In [None]:
from dataclasses import dataclass
from collections import defaultdict
from abc import ABC

In [2]:
@dataclass
class BPETokenizerParms:
    vocab: dict[int, bytes] # index -> bytes
    merges: dict[tuple[int, int], int] # index1, index2 -> new_index

In [3]:
class Tokenizer(ABC):
    def encode(self, string: str) -> list[int]:
        raise NotImplementedError

    def decode(self, indices: list[int]) -> str:
        return NotImplementedError

In [None]:
def merge(indices: list[int], pair: tuple[int, int], new_index: int) -> list[int]:
    new_indices = []
    i = 0
    while i < len(indices):
        # 检查当前位置和下一位置是否匹配pair
        if i + 1 < len(indices) and indices[i] == pair[0] and indices[i + 1] == pair[1]:
            new_indices.append(new_index)  # 用新索引替换pair
            i += 2  # 跳过已合并的两个token
        else:
            new_indices.append(indices[i])  # 保留原token
            i += 1
    return new_indices

In [None]:
class BPETokenizer(Tokenizer):
    def __init__(self, params: BPETokenizerParms):
        self.params = params

    def encode(self, string: str) -> list[int]:
        """将字符串编码为token索引列表"""
        # 1. 先将字符串转换为UTF-8字节序列
        indices = list(map(int, string.encode("utf-8")))

        # 2. 按照训练时学到的合并规则，依次合并token
        for pair, new_index in self.params.merges.items():
            indices = merge(indices, pair, new_index)
        return indices

    def decode(self, indices: list[int]) -> str:
        """将token索引列表解码为字符串"""
        # 1. 根据vocab将每个索引映射回对应的字节序列
        bytes_list = list(map(self.params.vocab.get, indices))
        # 2. 拼接所有字节并解码为UTF-8字符串
        string = b"".join(bytes_list).decode("utf-8")

▸ **任务**:
A) 以下三种说法与这段BPE分词器代码是否相符？每项回答"是"或"否"，并原样引用代码中起决定作用的文字。(i) encode 方法第一步是把字符串转换为UTF-8字节序列。(ii) merge 函数在找到匹配的pair后，只把 i 加1。(iii) merges 把两个索引组成的对映射到一个新索引。
B) 这段BPE分词器代码写到一半就停了，你能从它停下的地方接着写下去吗？

▸ **所给记录**:

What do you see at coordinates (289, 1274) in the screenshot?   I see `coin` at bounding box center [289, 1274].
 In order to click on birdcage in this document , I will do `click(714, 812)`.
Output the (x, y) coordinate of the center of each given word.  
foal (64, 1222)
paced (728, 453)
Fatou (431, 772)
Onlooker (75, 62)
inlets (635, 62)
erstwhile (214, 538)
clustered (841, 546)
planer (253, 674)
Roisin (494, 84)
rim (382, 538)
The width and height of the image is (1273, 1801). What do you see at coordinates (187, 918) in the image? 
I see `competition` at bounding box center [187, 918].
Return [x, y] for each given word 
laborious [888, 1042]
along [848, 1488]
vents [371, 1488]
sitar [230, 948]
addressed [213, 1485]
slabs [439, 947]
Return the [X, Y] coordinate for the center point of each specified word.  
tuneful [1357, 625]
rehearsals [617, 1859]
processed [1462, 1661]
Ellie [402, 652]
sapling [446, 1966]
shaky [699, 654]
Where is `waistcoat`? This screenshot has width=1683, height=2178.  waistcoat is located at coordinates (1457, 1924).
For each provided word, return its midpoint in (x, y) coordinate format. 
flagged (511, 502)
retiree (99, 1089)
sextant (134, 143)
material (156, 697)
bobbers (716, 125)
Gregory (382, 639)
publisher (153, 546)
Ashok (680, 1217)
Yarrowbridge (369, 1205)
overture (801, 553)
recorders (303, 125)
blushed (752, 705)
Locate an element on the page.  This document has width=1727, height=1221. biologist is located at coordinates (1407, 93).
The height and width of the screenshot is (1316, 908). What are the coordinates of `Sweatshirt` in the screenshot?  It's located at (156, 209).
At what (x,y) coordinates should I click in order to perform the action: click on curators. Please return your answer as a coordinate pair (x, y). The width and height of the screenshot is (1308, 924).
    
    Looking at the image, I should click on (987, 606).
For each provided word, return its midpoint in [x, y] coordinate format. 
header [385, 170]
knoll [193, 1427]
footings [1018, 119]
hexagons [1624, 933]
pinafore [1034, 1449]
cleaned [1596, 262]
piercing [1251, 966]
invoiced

▸ **练习答案**:
A)
(i) 是："先将字符串转换为UTF-8字节序列"
(ii) 否："跳过已合并的两个token"
(iii) 是："index1, index2 -> new_index"

B)
        return string

In [None]:
def train_bpe(string: str, num_merges: int) -> BPETokenizerParms:
    # 1. 初始化：将字符串转为UTF-8字节序列（每个字节作为一个token）
    indices = list(map(int, string.encode("utf-8")))
    merges: dict[tuple[int, int], int] = {}  # 记录合并规则
    vocab: dict[int, bytes] = {
        x: bytes([x]) for x in range(256)
    }  # 初始词汇表包含所有256个字节

    # 2. 执行num_merges次合并操作
    for i in range(num_merges):
        # 统计所有相邻token对的出现频率
        counts = defaultdict(int)
        for index1, index2 in zip(indices, indices[1:]):
            counts[(index1, index2)] += 1

        # 找到出现次数最多的token对
        pair = max(counts, key=counts.get)
        index1, index2 = pair

        # 为这个token对分配新的索引（从256开始递增）
        new_index = 256 + i
        merges[pair] = new_index  # 记录合并规则

        # 新token = 两个旧token的字节拼接
        vocab[new_index] = vocab[index1] + vocab[index2]

        # 在当前序列中应用这个合并规则
        indices = merge(indices=indices, pair=pair, new_index=new_index)

    return BPETokenizerParms(vocab=vocab, merges=merges)

In [15]:
def bpe_tokenizer():
    string = "the cat in the hat"
    print(f"训练字符串: {string}")
    print(f"原始字节: {list(string.encode('utf-8'))}")

    params = train_bpe(string, num_merges=3)
    print(f"\n训练后的词汇表大小: {len(params.vocab)}")
    print(f"合并规则数量: {len(params.merges)}")
    print(f"\n合并规则详情:")
    for pair, new_idx in params.merges.items():
        idx1, idx2 = pair
        token1 = params.vocab[idx1]
        token2 = params.vocab[idx2]
        new_token = params.vocab[new_idx]
        print(
            f"  {pair} -> {new_idx}: {token1} + {token2} = {new_token} ('{new_token.decode('utf-8', errors='ignore')}')"
        )

    tokenizer = BPETokenizer(params)

    string = "the quick brown fox"
    print(f"\n{'='*50}")
    print(f"测试字符串: {string}")
    print(f"原始字节: {list(string.encode('utf-8'))}")

    indices = tokenizer.encode(string)
    print(f"编码后的indices: {indices}")
    print(f"编码后token详情: ", end="")
    print(
        " | ".join(
            [
                f"'{params.vocab[idx].decode('utf-8', errors='ignore')}'"
                for idx in indices
            ]
        )
    )

    reconstructed_string = tokenizer.decode(indices)
    print(f"\n解码后的字符串: {reconstructed_string}")
    print(f"断言通过: {string == reconstructed_string}")

bpe_tokenizer()

训练字符串: the cat in the hat
原始字节: [116, 104, 101, 32, 99, 97, 116, 32, 105, 110, 32, 116, 104, 101, 32, 104, 97, 116]

训练后的词汇表大小: 259
合并规则数量: 3

合并规则详情:
  (116, 104) -> 256: b't' + b'h' = b'th' ('th')
  (256, 101) -> 257: b'th' + b'e' = b'the' ('the')
  (257, 32) -> 258: b'the' + b' ' = b'the ' ('the ')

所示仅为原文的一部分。